:: EXTRACT TO READ
Plus, see the music graf, above. Even when I worked for an ideological magazine, ideology had nothing to do with why I wanted to write — it was just a frame to hang words on. I positively love words. I love arranging them and slapping them together in a certain order to evoke a desired response in people. I love music, too. And if I was a real musician — like you — and could actually play something, I’d probably have less need to write. Because music is the highest form of communication, in my book. It goes places words can’t go. But I can’t play anything, except my Dell laptop keyboard. So here we are, settling . . .

Is basketball — specifically, the NBA — your favorite sport?
::::
— DIRECTION 1 —
In the excerpt on writing and music, what does the writer call the highest form of communication?
— DIRECTION 2 —
Reproduce the stretch of the excerpt on writing and music from "Plus, see the" through "we are, settling . . .".
— DIRECTION 3 —
In the excerpt on writing and music, list everything the writer says they love.
The material after this excerpt has nothing to do with it.
:: INFORMATION SHOWN
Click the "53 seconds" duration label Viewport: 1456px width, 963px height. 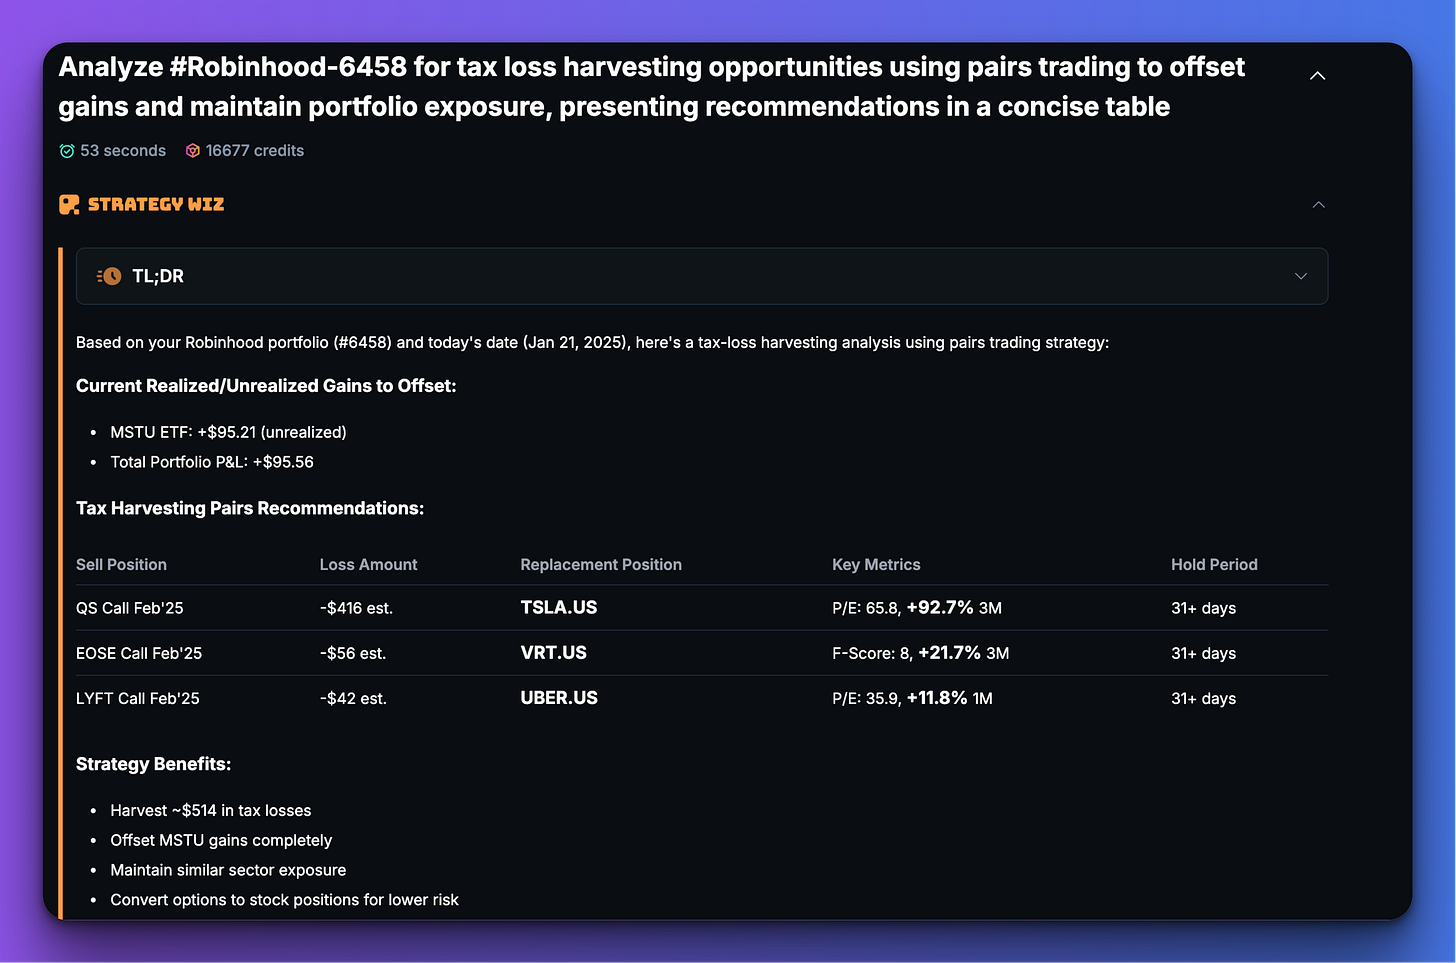(124, 150)
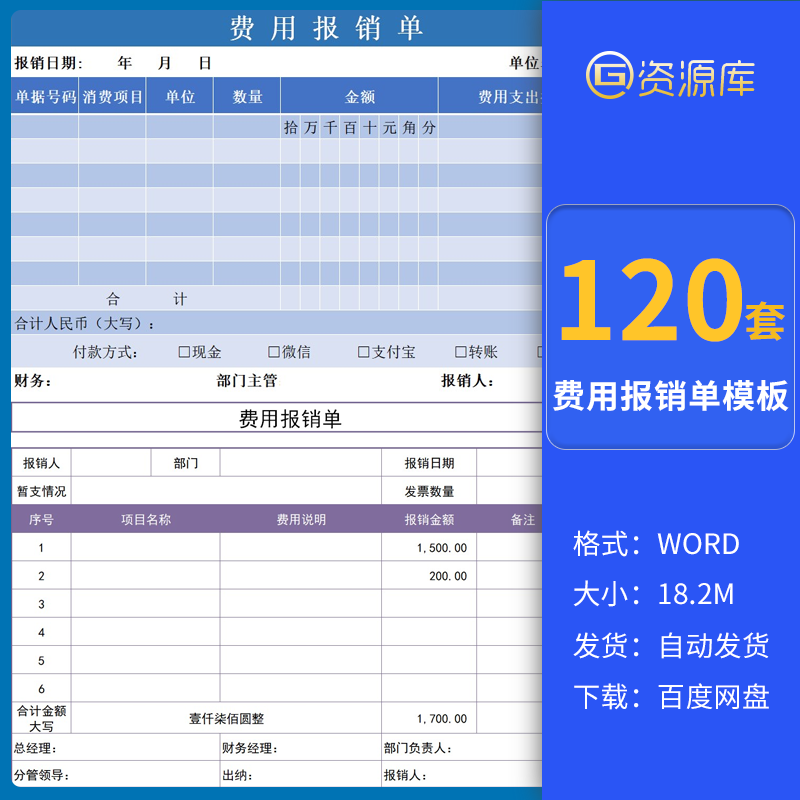The width and height of the screenshot is (800, 800).
Task: Select the 金额 column header
Action: (x=361, y=95)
::::
— CORRECT ANSWER 1 —
Music.

— CORRECT ANSWER 2 —
Plus, see the music graf, above. Even when I worked for an ideological magazine, ideology had nothing to do with why I wanted to write — it was just a frame to hang words on. I positively love words. I love arranging them and slapping them together in a certain order to evoke a desired response in people. I love music, too. And if I was a real musician — like you — and could actually play something, I’d probably have less need to write. Because music is the highest form of communication, in my book. It goes places words can’t go. But I can’t play anything, except my Dell laptop keyboard. So here we are, settling . . .

— CORRECT ANSWER 3 —
- Words
- Arranging words and slapping them together in a certain order to evoke a desired response in people
- Music